The output should be all lines of the entries below in which the word "This" occurs.

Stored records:
_____
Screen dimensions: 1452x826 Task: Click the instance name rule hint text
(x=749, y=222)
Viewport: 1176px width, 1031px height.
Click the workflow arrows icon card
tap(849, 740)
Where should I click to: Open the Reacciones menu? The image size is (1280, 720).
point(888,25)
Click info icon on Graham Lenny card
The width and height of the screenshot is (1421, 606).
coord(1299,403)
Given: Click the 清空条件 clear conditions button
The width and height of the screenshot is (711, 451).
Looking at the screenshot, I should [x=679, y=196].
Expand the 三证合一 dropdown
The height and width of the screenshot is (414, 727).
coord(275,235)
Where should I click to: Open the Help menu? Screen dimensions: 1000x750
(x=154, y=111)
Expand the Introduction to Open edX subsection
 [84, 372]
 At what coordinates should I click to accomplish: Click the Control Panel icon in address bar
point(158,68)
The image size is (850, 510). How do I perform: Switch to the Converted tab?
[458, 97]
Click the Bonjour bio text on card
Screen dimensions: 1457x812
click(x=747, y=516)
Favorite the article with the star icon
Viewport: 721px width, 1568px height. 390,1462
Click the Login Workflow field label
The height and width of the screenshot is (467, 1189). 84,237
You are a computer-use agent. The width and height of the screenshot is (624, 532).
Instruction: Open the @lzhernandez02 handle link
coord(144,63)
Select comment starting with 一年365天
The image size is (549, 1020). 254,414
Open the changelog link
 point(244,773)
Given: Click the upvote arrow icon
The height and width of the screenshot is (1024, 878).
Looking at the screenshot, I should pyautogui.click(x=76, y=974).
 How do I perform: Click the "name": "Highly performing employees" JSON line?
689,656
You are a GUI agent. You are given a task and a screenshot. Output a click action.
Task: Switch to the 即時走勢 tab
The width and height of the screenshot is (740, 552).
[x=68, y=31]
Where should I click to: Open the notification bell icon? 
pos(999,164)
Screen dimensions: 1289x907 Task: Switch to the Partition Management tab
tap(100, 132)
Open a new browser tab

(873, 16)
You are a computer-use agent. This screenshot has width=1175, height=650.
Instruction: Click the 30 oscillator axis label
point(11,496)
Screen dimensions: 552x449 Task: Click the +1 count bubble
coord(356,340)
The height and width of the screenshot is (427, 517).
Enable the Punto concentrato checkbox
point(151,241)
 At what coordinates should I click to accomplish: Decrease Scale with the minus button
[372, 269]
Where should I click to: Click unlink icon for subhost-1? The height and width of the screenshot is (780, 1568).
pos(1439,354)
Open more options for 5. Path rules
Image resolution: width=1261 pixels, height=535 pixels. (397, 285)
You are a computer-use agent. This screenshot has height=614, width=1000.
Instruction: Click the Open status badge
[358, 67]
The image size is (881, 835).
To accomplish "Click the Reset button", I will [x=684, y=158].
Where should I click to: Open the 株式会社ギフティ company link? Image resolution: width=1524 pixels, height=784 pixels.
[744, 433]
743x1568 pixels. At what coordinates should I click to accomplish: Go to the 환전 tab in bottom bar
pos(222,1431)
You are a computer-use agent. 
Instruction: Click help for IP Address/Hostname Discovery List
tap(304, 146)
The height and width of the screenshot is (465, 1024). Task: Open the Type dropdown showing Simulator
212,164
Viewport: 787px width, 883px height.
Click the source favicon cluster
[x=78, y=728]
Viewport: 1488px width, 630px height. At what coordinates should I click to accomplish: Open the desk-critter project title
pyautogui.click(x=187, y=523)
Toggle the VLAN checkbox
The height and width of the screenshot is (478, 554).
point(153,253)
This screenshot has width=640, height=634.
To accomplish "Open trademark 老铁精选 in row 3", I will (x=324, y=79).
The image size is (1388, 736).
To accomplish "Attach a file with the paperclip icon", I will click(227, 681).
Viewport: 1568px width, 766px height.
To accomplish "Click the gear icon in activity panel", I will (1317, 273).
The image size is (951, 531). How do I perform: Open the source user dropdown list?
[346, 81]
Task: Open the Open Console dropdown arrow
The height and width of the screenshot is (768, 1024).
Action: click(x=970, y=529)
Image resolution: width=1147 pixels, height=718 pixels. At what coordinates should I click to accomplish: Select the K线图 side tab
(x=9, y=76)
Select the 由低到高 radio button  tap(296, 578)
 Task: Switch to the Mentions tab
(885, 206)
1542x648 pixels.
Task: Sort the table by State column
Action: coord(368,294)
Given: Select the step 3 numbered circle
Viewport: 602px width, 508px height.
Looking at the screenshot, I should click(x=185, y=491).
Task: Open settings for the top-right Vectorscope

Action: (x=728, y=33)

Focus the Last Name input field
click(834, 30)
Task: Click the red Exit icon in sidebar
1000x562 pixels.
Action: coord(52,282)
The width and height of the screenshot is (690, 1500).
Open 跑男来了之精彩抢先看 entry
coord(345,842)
_____
Written response:
You are a computer-use agent. This screenshot has width=1175, height=650.
You are a computer-use agent. This screenshot has height=614, width=1000.
This screenshot has width=640, height=634.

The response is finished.